▶ What to produce:
Return every line of the material below word for word, leaving nothing out and changing nothing.

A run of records
=====

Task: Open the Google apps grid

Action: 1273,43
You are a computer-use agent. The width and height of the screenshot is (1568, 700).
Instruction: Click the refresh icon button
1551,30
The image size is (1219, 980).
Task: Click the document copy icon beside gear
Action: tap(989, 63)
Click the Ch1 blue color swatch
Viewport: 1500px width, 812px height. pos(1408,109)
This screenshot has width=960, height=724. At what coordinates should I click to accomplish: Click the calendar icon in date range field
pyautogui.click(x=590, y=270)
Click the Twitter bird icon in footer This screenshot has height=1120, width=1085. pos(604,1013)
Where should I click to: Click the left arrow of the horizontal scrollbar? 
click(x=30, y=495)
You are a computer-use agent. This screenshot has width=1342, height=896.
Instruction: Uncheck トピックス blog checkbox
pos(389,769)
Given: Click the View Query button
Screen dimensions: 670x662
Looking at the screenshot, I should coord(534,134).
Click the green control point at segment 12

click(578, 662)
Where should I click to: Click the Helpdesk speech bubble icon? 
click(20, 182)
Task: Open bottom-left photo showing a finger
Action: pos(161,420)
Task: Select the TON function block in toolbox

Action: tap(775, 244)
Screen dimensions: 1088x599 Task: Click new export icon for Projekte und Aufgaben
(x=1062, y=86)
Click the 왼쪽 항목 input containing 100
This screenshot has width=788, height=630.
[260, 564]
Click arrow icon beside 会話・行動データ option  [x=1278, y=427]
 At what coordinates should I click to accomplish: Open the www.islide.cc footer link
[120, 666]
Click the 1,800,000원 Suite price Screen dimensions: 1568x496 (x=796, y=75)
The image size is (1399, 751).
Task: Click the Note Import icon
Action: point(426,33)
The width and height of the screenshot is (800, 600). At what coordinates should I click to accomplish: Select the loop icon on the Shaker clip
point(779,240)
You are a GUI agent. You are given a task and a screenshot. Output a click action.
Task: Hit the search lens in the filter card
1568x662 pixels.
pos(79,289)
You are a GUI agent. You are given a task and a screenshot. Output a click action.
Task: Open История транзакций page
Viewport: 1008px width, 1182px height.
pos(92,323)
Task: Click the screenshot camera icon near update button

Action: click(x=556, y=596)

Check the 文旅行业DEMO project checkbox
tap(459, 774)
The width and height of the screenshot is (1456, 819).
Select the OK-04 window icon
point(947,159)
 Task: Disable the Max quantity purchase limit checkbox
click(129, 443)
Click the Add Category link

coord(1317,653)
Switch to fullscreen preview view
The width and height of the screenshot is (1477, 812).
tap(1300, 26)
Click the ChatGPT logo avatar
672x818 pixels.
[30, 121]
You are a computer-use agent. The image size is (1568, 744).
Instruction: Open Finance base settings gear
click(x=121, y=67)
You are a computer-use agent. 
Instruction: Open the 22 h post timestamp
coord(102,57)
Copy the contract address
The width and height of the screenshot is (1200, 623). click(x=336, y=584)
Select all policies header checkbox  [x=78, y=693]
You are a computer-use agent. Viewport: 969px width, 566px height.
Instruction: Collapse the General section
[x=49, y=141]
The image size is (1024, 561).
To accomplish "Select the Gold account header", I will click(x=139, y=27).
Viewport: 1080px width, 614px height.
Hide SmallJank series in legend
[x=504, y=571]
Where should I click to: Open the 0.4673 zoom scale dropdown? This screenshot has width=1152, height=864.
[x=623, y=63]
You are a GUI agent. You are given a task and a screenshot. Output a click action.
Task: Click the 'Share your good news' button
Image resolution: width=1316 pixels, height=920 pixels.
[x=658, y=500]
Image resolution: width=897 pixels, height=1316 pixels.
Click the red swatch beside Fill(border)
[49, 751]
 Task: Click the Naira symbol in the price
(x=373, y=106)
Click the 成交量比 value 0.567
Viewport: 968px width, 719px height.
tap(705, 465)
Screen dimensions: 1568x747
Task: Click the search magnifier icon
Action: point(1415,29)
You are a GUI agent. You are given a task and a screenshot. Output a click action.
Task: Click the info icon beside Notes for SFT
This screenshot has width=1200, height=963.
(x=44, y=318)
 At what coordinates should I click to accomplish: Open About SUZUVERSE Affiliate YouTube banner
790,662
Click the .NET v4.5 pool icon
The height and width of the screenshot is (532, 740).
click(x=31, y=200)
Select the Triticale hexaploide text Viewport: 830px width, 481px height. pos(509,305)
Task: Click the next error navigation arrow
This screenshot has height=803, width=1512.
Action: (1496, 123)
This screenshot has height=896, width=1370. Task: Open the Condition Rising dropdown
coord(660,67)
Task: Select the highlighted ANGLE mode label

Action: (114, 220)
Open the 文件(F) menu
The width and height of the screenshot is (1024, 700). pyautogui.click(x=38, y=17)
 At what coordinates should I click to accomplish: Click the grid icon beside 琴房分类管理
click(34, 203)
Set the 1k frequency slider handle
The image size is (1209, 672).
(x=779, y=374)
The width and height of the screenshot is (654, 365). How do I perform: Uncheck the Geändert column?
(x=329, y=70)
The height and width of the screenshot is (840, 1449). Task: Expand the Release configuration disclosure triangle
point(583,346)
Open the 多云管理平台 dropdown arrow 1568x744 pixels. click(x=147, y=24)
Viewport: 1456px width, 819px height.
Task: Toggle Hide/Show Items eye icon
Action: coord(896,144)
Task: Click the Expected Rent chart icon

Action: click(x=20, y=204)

=====

▶ Exercise response:
Task: Open the Google apps grid

Action: 1273,43
You are a computer-use agent. The width and height of the screenshot is (1568, 700).
Instruction: Click the refresh icon button
1551,30
The image size is (1219, 980).
Task: Click the document copy icon beside gear
Action: tap(989, 63)
Click the Ch1 blue color swatch
Viewport: 1500px width, 812px height. pos(1408,109)
This screenshot has width=960, height=724. At what coordinates should I click to accomplish: Click the calendar icon in date range field
pyautogui.click(x=590, y=270)
Click the Twitter bird icon in footer This screenshot has height=1120, width=1085. pos(604,1013)
Where should I click to: Click the left arrow of the horizontal scrollbar? 
click(x=30, y=495)
You are a computer-use agent. This screenshot has width=1342, height=896.
Instruction: Uncheck トピックス blog checkbox
pos(389,769)
Given: Click the View Query button
Screen dimensions: 670x662
Looking at the screenshot, I should coord(534,134).
Click the green control point at segment 12

click(578, 662)
Where should I click to: Click the Helpdesk speech bubble icon? 
click(20, 182)
Task: Open bottom-left photo showing a finger
Action: pos(161,420)
Task: Select the TON function block in toolbox

Action: tap(775, 244)
Screen dimensions: 1088x599 Task: Click new export icon for Projekte und Aufgaben
(x=1062, y=86)
Click the 왼쪽 항목 input containing 100
This screenshot has width=788, height=630.
[260, 564]
Click arrow icon beside 会話・行動データ option  [x=1278, y=427]
 At what coordinates should I click to accomplish: Open the www.islide.cc footer link
[120, 666]
Click the 1,800,000원 Suite price Screen dimensions: 1568x496 (x=796, y=75)
The image size is (1399, 751).
Task: Click the Note Import icon
Action: point(426,33)
The width and height of the screenshot is (800, 600). At what coordinates should I click to accomplish: Select the loop icon on the Shaker clip
point(779,240)
You are a GUI agent. You are given a task and a screenshot. Output a click action.
Task: Hit the search lens in the filter card
1568x662 pixels.
pos(79,289)
You are a GUI agent. You are given a task and a screenshot. Output a click action.
Task: Open История транзакций page
Viewport: 1008px width, 1182px height.
pos(92,323)
Task: Click the screenshot camera icon near update button

Action: click(x=556, y=596)

Check the 文旅行业DEMO project checkbox
tap(459, 774)
The width and height of the screenshot is (1456, 819).
Select the OK-04 window icon
point(947,159)
 Task: Disable the Max quantity purchase limit checkbox
click(129, 443)
Click the Add Category link

coord(1317,653)
Switch to fullscreen preview view
The width and height of the screenshot is (1477, 812).
tap(1300, 26)
Click the ChatGPT logo avatar
672x818 pixels.
[30, 121]
You are a computer-use agent. The image size is (1568, 744).
Instruction: Open Finance base settings gear
click(x=121, y=67)
You are a computer-use agent. 
Instruction: Open the 22 h post timestamp
coord(102,57)
Copy the contract address
The width and height of the screenshot is (1200, 623). click(x=336, y=584)
Select all policies header checkbox  [x=78, y=693]
You are a computer-use agent. Viewport: 969px width, 566px height.
Instruction: Collapse the General section
[x=49, y=141]
The image size is (1024, 561).
To accomplish "Select the Gold account header", I will click(x=139, y=27).
Viewport: 1080px width, 614px height.
Hide SmallJank series in legend
[x=504, y=571]
Where should I click to: Open the 0.4673 zoom scale dropdown? This screenshot has width=1152, height=864.
[x=623, y=63]
You are a GUI agent. You are given a task and a screenshot. Output a click action.
Task: Click the 'Share your good news' button
Image resolution: width=1316 pixels, height=920 pixels.
[x=658, y=500]
Image resolution: width=897 pixels, height=1316 pixels.
Click the red swatch beside Fill(border)
[49, 751]
 Task: Click the Naira symbol in the price
(x=373, y=106)
Click the 成交量比 value 0.567
Viewport: 968px width, 719px height.
tap(705, 465)
Screen dimensions: 1568x747
Task: Click the search magnifier icon
Action: point(1415,29)
You are a GUI agent. You are given a task and a screenshot. Output a click action.
Task: Click the info icon beside Notes for SFT
This screenshot has width=1200, height=963.
(x=44, y=318)
 At what coordinates should I click to accomplish: Open About SUZUVERSE Affiliate YouTube banner
790,662
Click the .NET v4.5 pool icon
The height and width of the screenshot is (532, 740).
click(x=31, y=200)
Select the Triticale hexaploide text Viewport: 830px width, 481px height. pos(509,305)
Task: Click the next error navigation arrow
This screenshot has height=803, width=1512.
Action: (1496, 123)
This screenshot has height=896, width=1370. Task: Open the Condition Rising dropdown
coord(660,67)
Task: Select the highlighted ANGLE mode label

Action: (114, 220)
Open the 文件(F) menu
The width and height of the screenshot is (1024, 700). pyautogui.click(x=38, y=17)
 At what coordinates should I click to accomplish: Click the grid icon beside 琴房分类管理
click(34, 203)
Set the 1k frequency slider handle
The image size is (1209, 672).
(x=779, y=374)
The width and height of the screenshot is (654, 365). How do I perform: Uncheck the Geändert column?
(x=329, y=70)
The height and width of the screenshot is (840, 1449). Task: Expand the Release configuration disclosure triangle
point(583,346)
Open the 多云管理平台 dropdown arrow 1568x744 pixels. click(x=147, y=24)
Viewport: 1456px width, 819px height.
Task: Toggle Hide/Show Items eye icon
Action: coord(896,144)
Task: Click the Expected Rent chart icon

Action: click(x=20, y=204)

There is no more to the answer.